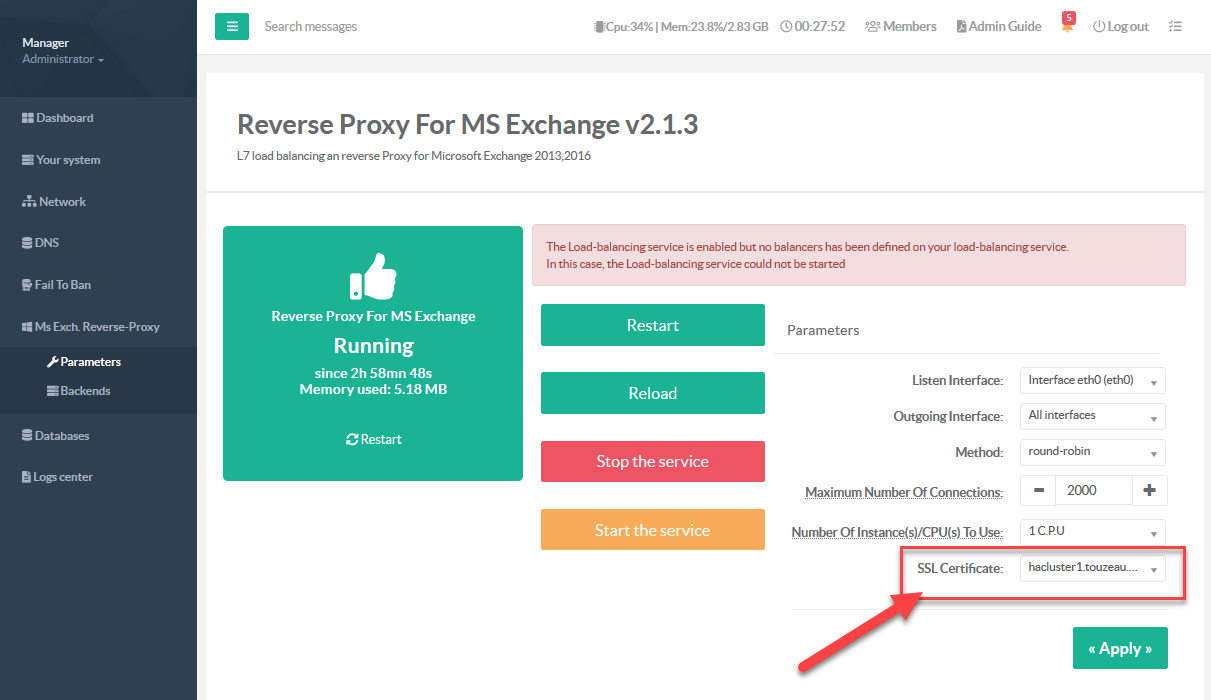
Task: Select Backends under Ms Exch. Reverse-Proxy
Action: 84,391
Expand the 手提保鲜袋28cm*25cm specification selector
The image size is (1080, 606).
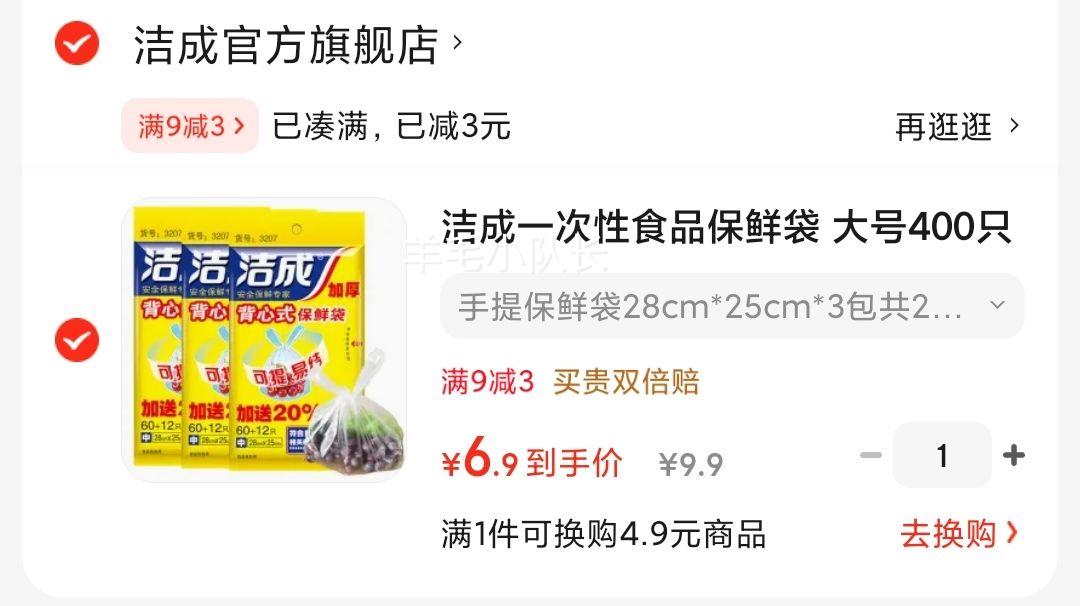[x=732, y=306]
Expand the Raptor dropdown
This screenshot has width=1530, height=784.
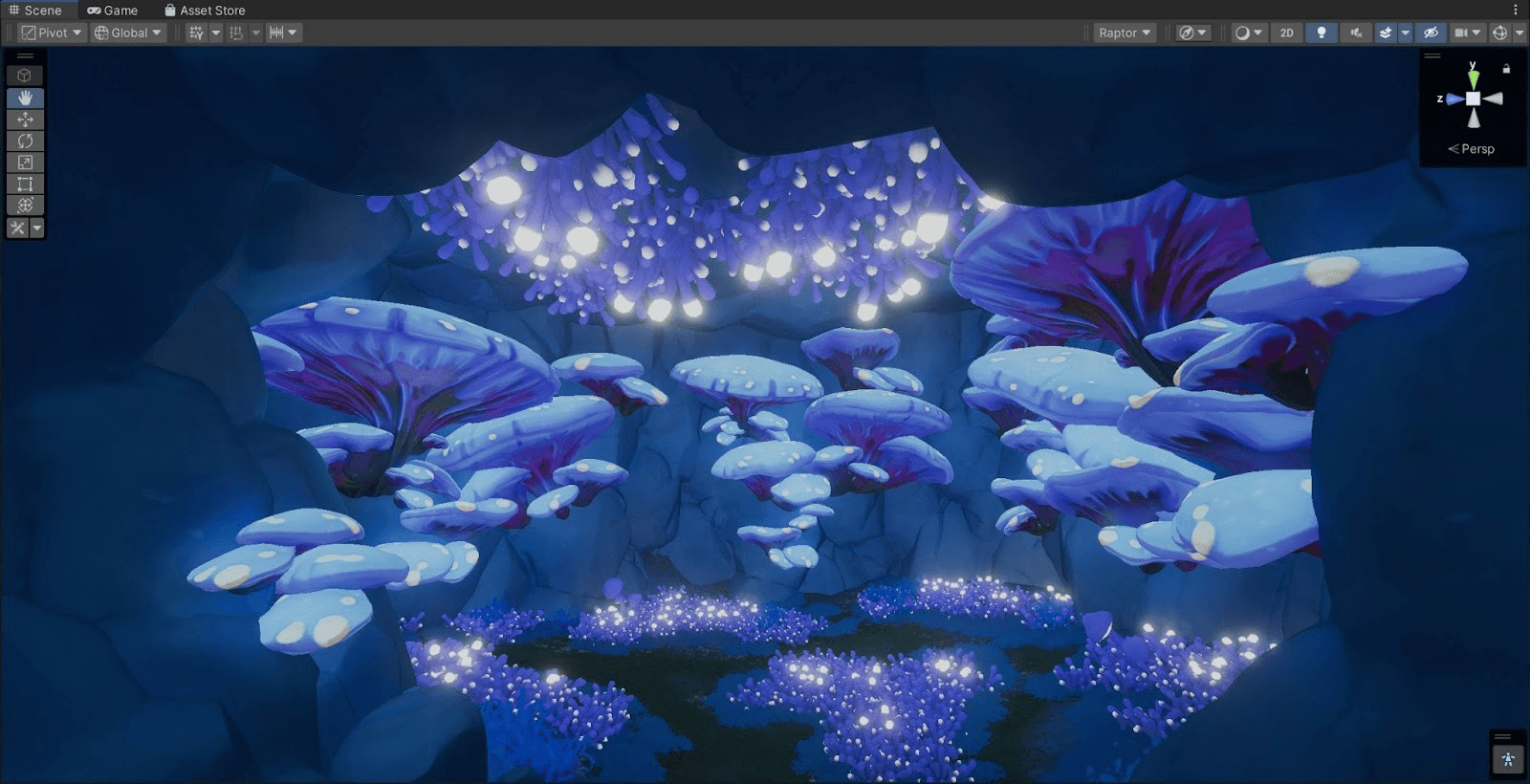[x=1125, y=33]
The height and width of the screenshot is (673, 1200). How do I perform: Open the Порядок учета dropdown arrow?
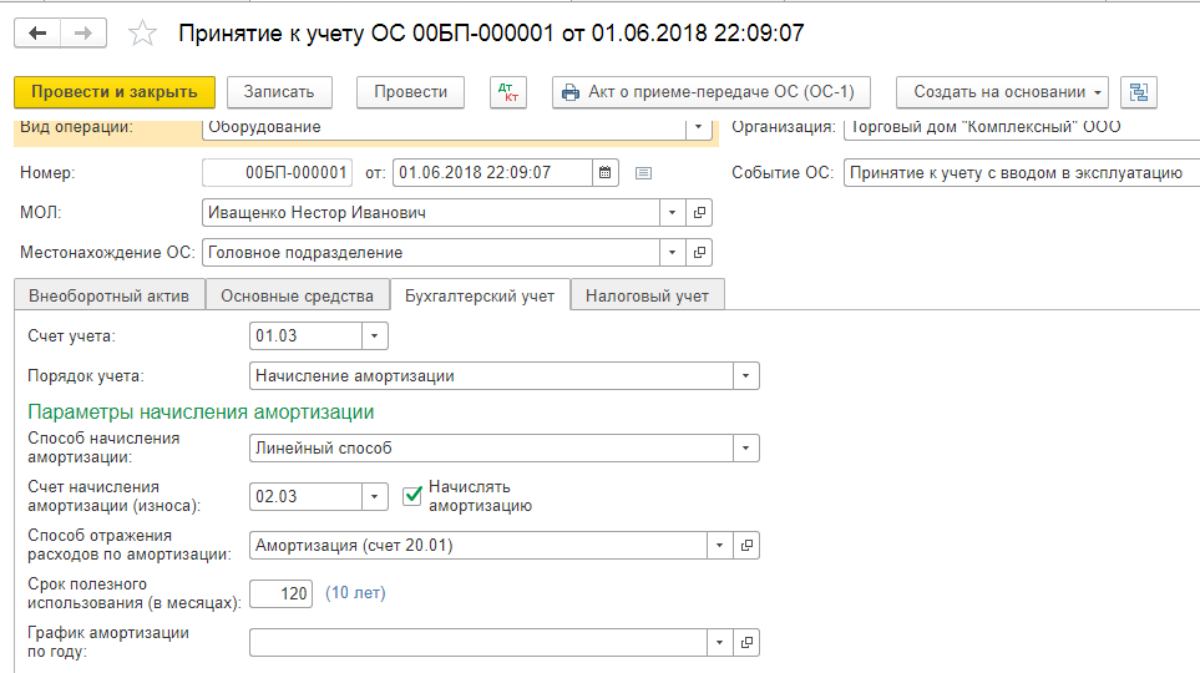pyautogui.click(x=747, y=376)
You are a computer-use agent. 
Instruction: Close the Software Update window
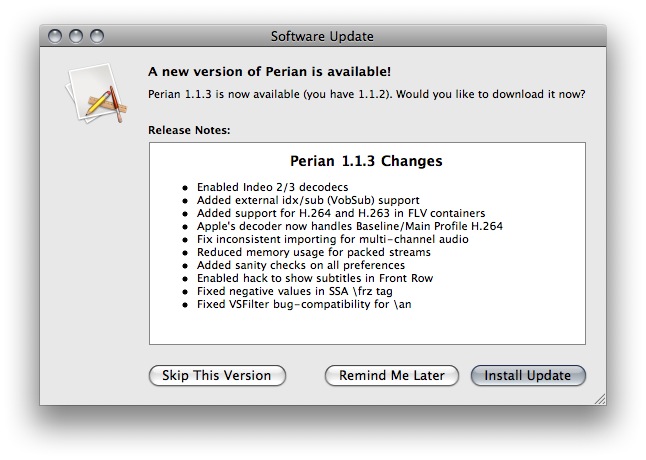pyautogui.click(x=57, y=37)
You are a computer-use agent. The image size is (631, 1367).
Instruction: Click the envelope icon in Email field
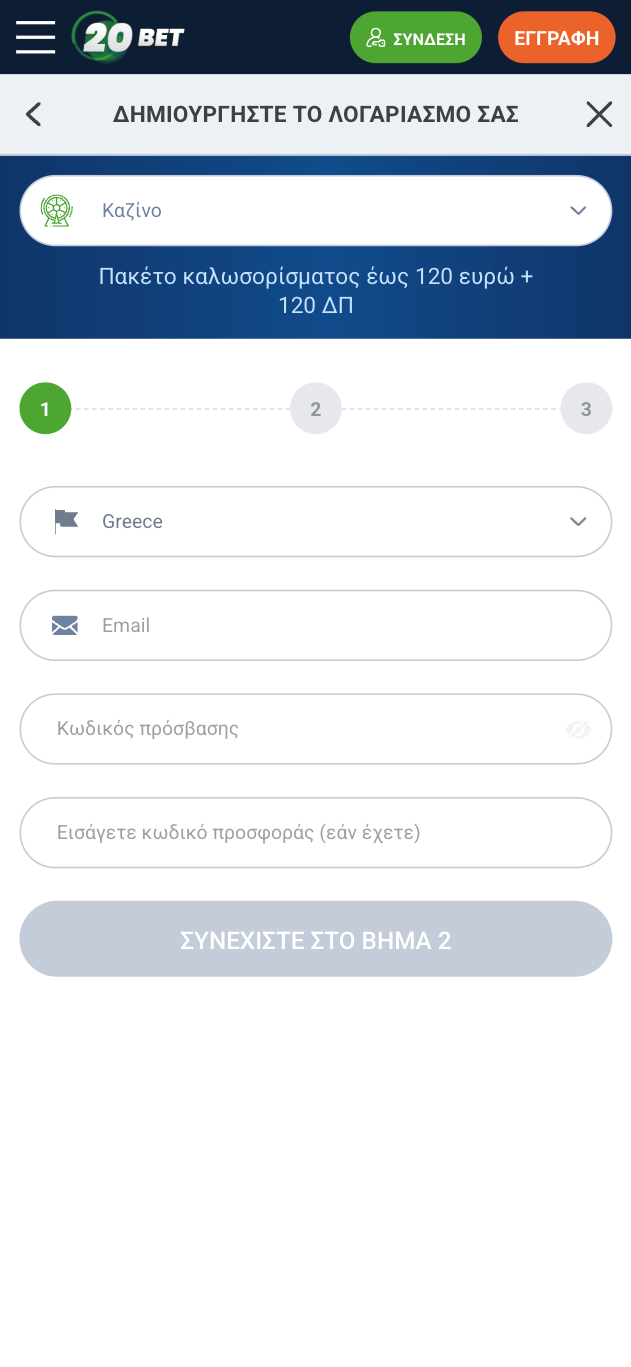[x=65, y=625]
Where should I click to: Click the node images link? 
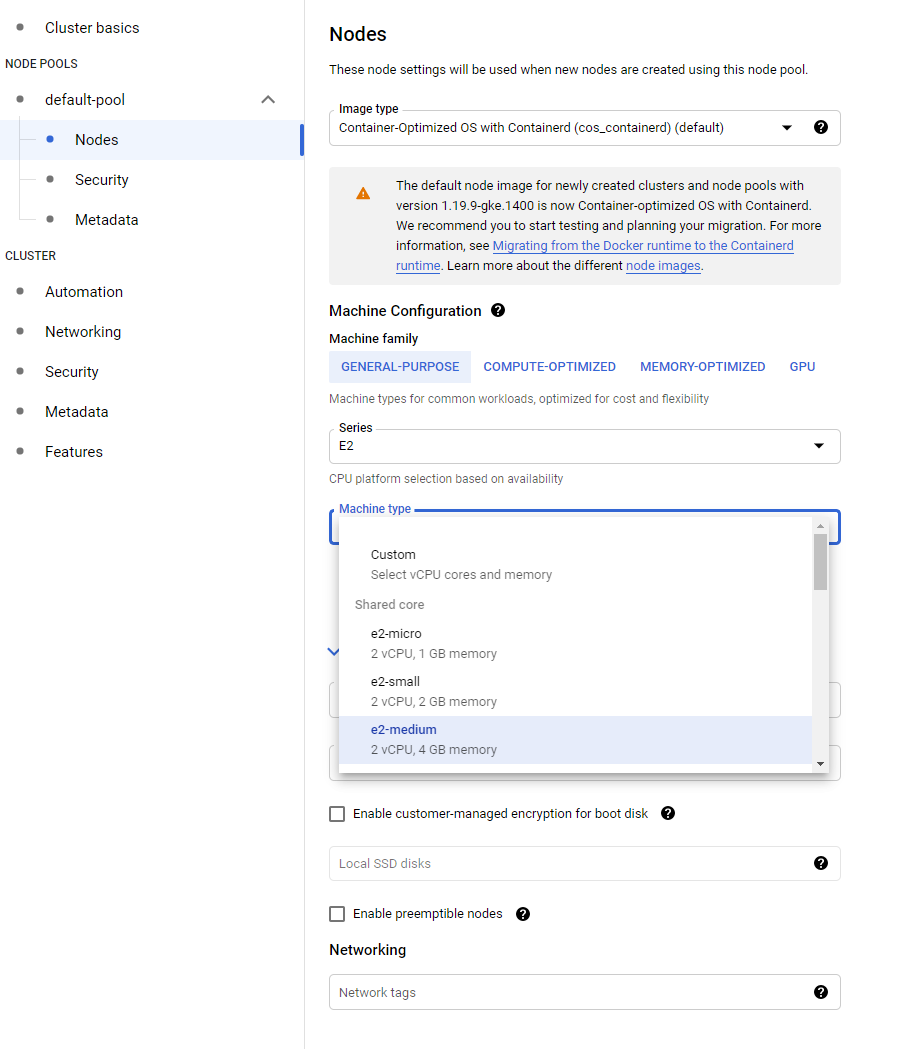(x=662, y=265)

====

### Work instructions
Pictures are to be left out; the answer must otherwise be exactly the lines from the one with "Expand the 手提保鲜袋28cm*25cm" through the final line of the entries above, both included.

### Solution for this problem
Expand the 手提保鲜袋28cm*25cm specification selector
The image size is (1080, 606).
[x=732, y=306]
Expand the Raptor dropdown
This screenshot has width=1530, height=784.
[x=1125, y=33]
The height and width of the screenshot is (673, 1200). How do I perform: Open the Порядок учета dropdown arrow?
pyautogui.click(x=747, y=376)
You are a computer-use agent. 
Instruction: Close the Software Update window
pyautogui.click(x=57, y=37)
You are a computer-use agent. The image size is (631, 1367).
Instruction: Click the envelope icon in Email field
[x=65, y=625]
Where should I click to: Click the node images link? 
(x=662, y=265)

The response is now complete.